Task to complete:
Summarize the worked solution on infinite series below in three sentences.

Answer
(a) $\mathop \sum \limits_{k = 2}^\infty \left[ {\dfrac{1}{{{k^2} - 1}} - \dfrac{7}{{{{10}^{k - 1}}}}} \right] = - \dfrac{1}{{36}}$
(b) $\mathop \sum \limits_{k = 1}^\infty \left[ {{7^{ - k}}\cdot{3^{k + 1}} - \dfrac{{{2^{k + 1}}}}{{{5^k}}}} \right] = \dfrac{{11}}{{12}}$
Work Step by Step
(a)
(i) Consider the series $\mathop \sum \limits_{k = 2}^\infty \dfrac{1}{{{k^2} - 1}}$.
We can write $\dfrac{1}{{{k^2} - 1}} = \dfrac{1}{2}\left( {\dfrac{1}{{k - 1}} - \dfrac{1}{{k + 1}}} \right)$. Thus, we have the $n$th partial sums:
${s_n} = \mathop \sum \limits_{k = 2}^n \dfrac{1}{{{k^2} - 1}} = \dfrac{1}{2}\mathop \sum \limits_{k = 2}^n \left( {\dfrac{1}{{k - 1}} - \dfrac{1}{{k + 1}}} \right)$
${s_n} = \dfrac{1}{2}\left[ {\left( {1 - \dfrac{1}{3}} \right) + \left( {\dfrac{1}{2} - \dfrac{1}{4}} \right) + \left( {\dfrac{1}{3} - \dfrac{1}{5}} \right) + \cdot\cdot\cdot + \left( {\dfrac{1}{{n - 1}} - \dfrac{1}{{n + 1}}} \right)} \right]$
${s_n} = \dfrac{1}{2}\left[ {1 + \dfrac{1}{2} + \left( { - \dfrac{1}{3} + \dfrac{1}{3}} \right) + \left( { - \dfrac{1}{4} + \dfrac{1}{4}} \right) + \cdot\cdot\cdot + \left( { - \dfrac{1}{{n - 1}} + \dfrac{1}{{n - 1}}} \right) - \dfrac{1}{n} - \dfrac{1}{{n + 1}}} \right]$
${s_n} = \mathop \sum \limits_{k = 2}^n \dfrac{1}{{{k^2} - 1}} = \dfrac{1}{2}\left( {\dfrac{3}{2} - \dfrac{1}{n} - \dfrac{1}{{n + 1}}} \right)$
The sum of the series is
$\mathop \sum \limits_{k = 2}^\infty \dfrac{1}{{{k^2} - 1}} = \mathop {\lim }\limits_{n \to \infty } {s_n} = \mathop {\lim }\limits_{n \to \infty } \left( {\dfrac{3}{4} - \dfrac{1}{{2n}} - \dfrac{1}{{2\left( {n + 1} \right)}}} \right)$
$\mathop \sum \limits_{k = 2}^\infty \dfrac{1}{{{k^2} - 1}} = \dfrac{3}{4}$
(ii) Consider the geometric series $\mathop \sum \limits_{k = 2}^\infty \dfrac{7}{{{{10}^{k - 1}}}}$.

Raw data
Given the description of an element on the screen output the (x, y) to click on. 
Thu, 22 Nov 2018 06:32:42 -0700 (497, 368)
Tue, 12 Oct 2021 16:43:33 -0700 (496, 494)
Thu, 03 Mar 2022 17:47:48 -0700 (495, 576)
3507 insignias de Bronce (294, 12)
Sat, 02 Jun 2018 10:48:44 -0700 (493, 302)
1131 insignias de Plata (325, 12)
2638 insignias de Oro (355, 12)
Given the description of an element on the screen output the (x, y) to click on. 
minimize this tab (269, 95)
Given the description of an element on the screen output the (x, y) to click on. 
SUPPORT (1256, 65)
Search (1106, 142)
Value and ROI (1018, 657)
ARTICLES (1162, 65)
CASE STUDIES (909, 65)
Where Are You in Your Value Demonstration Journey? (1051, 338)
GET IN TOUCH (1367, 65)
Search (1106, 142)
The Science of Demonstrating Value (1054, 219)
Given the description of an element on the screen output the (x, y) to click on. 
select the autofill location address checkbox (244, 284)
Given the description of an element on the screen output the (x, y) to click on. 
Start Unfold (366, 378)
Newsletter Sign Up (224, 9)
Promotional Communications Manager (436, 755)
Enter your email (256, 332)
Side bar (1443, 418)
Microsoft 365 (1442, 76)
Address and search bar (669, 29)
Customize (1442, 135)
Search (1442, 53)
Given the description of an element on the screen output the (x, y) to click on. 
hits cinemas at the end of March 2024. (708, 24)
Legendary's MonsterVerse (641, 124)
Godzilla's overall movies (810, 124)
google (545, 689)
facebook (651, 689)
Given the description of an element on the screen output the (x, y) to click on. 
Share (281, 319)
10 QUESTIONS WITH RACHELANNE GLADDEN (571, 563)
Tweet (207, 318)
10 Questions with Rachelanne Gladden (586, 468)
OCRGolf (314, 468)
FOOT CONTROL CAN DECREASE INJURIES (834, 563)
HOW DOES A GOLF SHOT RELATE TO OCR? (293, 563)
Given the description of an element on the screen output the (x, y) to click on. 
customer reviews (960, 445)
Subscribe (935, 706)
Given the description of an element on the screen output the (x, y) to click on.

Task response:
The worked solution states that the series in part (a) sums to −1/36 and the series in part (b) sums to 11/12. For part (a), it rewrites 1/(k² − 1) as one half of (1/(k − 1) − 1/(k + 1)), cancels terms in the nth partial sums, and takes the limit to show that the sum of 1/(k² − 1) from k = 2 to infinity is 3/4. It then turns to the geometric series whose terms are 7/10^(k − 1), starting at k = 2.